## Problem A
Copy the passage from the excerpt on grapevine leafroll disease word for word, starting with "Disease symptoms are" and going on through "to these symptoms.".
## Problem B
Carry on the excerpt on grapevine leafroll disease from the point where it stops.

## Excerpt provided

*** Begin section ***

Johan Burger, Department of Genetics, University of Stellenbosch
Recent advances in plant genetic engineering holds great promise for modern plant breeding; also for grapevines. Can this new technology provide mechanisms to introduce resistance against the crippling grapevine leafroll disease?
Grapevine leafroll disease
Grapevine leafroll is widely regarded as one of the most devastating viral diseases of grapevine in South Africa. Damage directly attributed to the disease is nearly impossible to determine, but probably runs into millions of rands annually.
The etiology of leafroll disease is not fully understood, but it is believed to be caused by a complex of viruses. At least seven distinct viruses, all members of the closterovirus group, have been associated with the disease. The most prominent of these is grapevine leafroll associated virus III (GLRaV-III, Fig. 1), a long, flexuous virus that is restricted to the phloem tissues of the grapevine.
Disease symptoms are fairly characteristic, especially in red cultivars, where a typical interveinal reddening and downward rolling of leaf lamina occur (Fig. 2). Economical losses, however, are incurred by substantial reduction in yield, while poor fruit quality, e.g. reduced sugar content, has also been linked to these symptoms.

*** End section ***

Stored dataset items
*** Begin section ***

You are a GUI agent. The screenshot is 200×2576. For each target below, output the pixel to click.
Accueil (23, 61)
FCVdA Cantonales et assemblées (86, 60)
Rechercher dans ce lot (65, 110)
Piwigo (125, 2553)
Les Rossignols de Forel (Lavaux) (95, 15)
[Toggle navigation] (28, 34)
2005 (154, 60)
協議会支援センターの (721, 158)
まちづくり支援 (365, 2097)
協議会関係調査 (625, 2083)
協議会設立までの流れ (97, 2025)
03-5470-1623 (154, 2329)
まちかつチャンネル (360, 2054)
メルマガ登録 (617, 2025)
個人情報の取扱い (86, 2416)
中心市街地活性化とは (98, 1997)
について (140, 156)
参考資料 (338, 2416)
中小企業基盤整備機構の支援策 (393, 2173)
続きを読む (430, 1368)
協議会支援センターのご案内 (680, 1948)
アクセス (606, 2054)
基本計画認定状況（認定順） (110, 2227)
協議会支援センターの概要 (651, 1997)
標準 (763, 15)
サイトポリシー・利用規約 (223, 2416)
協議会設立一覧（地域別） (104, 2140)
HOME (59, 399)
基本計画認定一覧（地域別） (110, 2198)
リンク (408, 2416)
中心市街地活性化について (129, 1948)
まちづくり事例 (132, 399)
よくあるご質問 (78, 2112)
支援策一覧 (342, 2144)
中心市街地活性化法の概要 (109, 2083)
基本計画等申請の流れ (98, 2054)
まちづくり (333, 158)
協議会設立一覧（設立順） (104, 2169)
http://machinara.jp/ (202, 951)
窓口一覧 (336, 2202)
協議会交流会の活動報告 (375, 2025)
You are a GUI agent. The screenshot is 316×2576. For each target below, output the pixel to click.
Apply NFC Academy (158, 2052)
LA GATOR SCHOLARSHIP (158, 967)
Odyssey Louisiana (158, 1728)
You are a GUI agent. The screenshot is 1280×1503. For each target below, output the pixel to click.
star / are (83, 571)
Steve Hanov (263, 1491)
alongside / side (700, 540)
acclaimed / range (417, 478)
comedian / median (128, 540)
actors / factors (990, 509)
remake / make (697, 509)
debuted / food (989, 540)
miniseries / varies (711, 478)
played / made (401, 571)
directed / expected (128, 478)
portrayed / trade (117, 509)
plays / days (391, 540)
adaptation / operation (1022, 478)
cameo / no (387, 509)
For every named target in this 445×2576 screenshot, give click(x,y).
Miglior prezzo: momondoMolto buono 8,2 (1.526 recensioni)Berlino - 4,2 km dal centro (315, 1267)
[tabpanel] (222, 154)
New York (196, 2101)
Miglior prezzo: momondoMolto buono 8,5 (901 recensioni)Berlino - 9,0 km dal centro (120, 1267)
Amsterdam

*** End section ***

## Response box A
Disease symptoms are fairly characteristic, especially in red cultivars, where a typical interveinal reddening and downward rolling of leaf lamina occur (Fig. 2). Economical losses, however, are incurred by substantial reduction in yield, while poor fruit quality, e.g. reduced sugar content, has also been linked to these symptoms.

## Response box B
Existing control measures
It is well known that existing control measures are largely inefficient, but what are these and why are they not working?
- Viruses, unlike many other plant pathogens, cannot effectively be killed by chemicals. The application of pesticides is therefore limited to the control of possible insect vectors, but with the uncertainty about the identity of these (only the mealy bug, Planococcus ficus, is generally accepted as a vector for GLRaV-III, while several other insects are suspected to play a role in virus transmission, Martelli, 1997) it is clear that this approach can, at best, inhibit the spread of the virus.
- The introduction of natural resistance by conventional breeding seems such an unattainable prospect that no such breeding programme exists in South Africa, nor, to our knowledge, anywhere else in the world.
- The practice of sanitation seems currently the most effective. Sanitation measures include the use of virus-free propagation material, insect control (to eliminate possible vectors) and weed control (to eliminate possible alternative virus hosts). However, these are all preventative measures that offer no real resistance to virus infection. When new vineyards are established in a leafroll-prevalent area, using virus-free propagation material, re-infection is likely to occur in 5-6 years (pers. comm. P. G. Goussard) Similar rapid spread of the disease - from 11% to 90% infection in 5 years in New Zealand (Jordan et al., 1993) - suggests that other vectors must be involved.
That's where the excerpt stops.